:: Consigne A ::
Recopiez mot pour mot le passage de l'extrait du document situé entre « Un prêtre africain » et « à son évêque. », ces deux bornes comprises.
:: Consigne B ::
Répondez brièvement à ces questions sur l'extrait du document :
(i) Selon l'extrait, quel mot les gens en Asie ne peuvent-ils pas vous dire ?
(ii) Pour quelle raison le prêtre africain ne peut-il pas demander l'argent de son billet à son évêque ?
(iii) De quelle rationalité l'extrait dit-il que nous venons ?

:: Extrait du document ::
Pour comprendre comment les autres vivent leur foi chrétienne, n’hésite pas à les interroger, leur faire raconter.

Nous avons été structurés par une autre histoire. Nous venons d’une rationalité occidentale dans laquelle nous pensons que nous pourrons tout comprendre. L’expérience spirituelle de ce type de coopération, c’est d’accepter de ne pas comprendre l’autre. Il faut accepter de se laisser conduire par l’autre, d’entrer en dialogue avec lui, de se laisser toucher par son mystère. C’est seulement une expérience spirituelle qui peut nous ouvrir au mystère de l’autre.
En Asie, les gens ne peuvent pas vous dire non. Si vous exigez des choses durement, ils vous diront « oui » mais ne le feront pas ; Vous penserez peut-être que ce sont des menteurs, mais dans leur culture, ils ne peuvent pas vous dire non.
Un prêtre africain ramasse de l’argent en France pour payer son billet de retour. Vous êtes tentés de lui dire : « Mais demande l’argent à ton évêque. » Il ne peut pas de demander, car il ferait perdre la face à son évêque.
Une jeune fille africaine vit de façon très précaire en France. Vous lui dites : « Tu ne serais pas mieux dans ton pays ? » Et elle de répondre : « Vous ne vous rendez pas compte que la précarité en France est bien préférable à la vie dans mon pays. »

:: Données enregistrées ::
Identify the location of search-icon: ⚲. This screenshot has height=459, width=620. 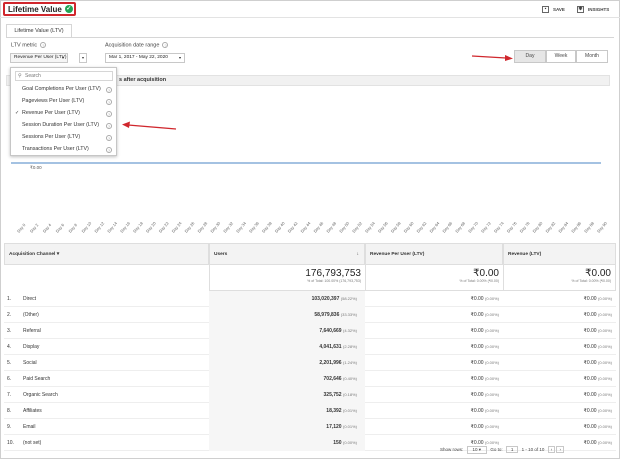
(20, 76).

:: Réponse A ::
Un prêtre africain ramasse de l’argent en France pour payer son billet de retour. Vous êtes tentés de lui dire : « Mais demande l’argent à ton évêque. » Il ne peut pas de demander, car il ferait perdre la face à son évêque.

:: Réponse B ::
(i) Ils ne peuvent pas vous dire « non ».
(ii) Il ferait perdre la face à son évêque.
(iii) D'une rationalité occidentale, dans laquelle nous pensons que nous pourrons tout comprendre.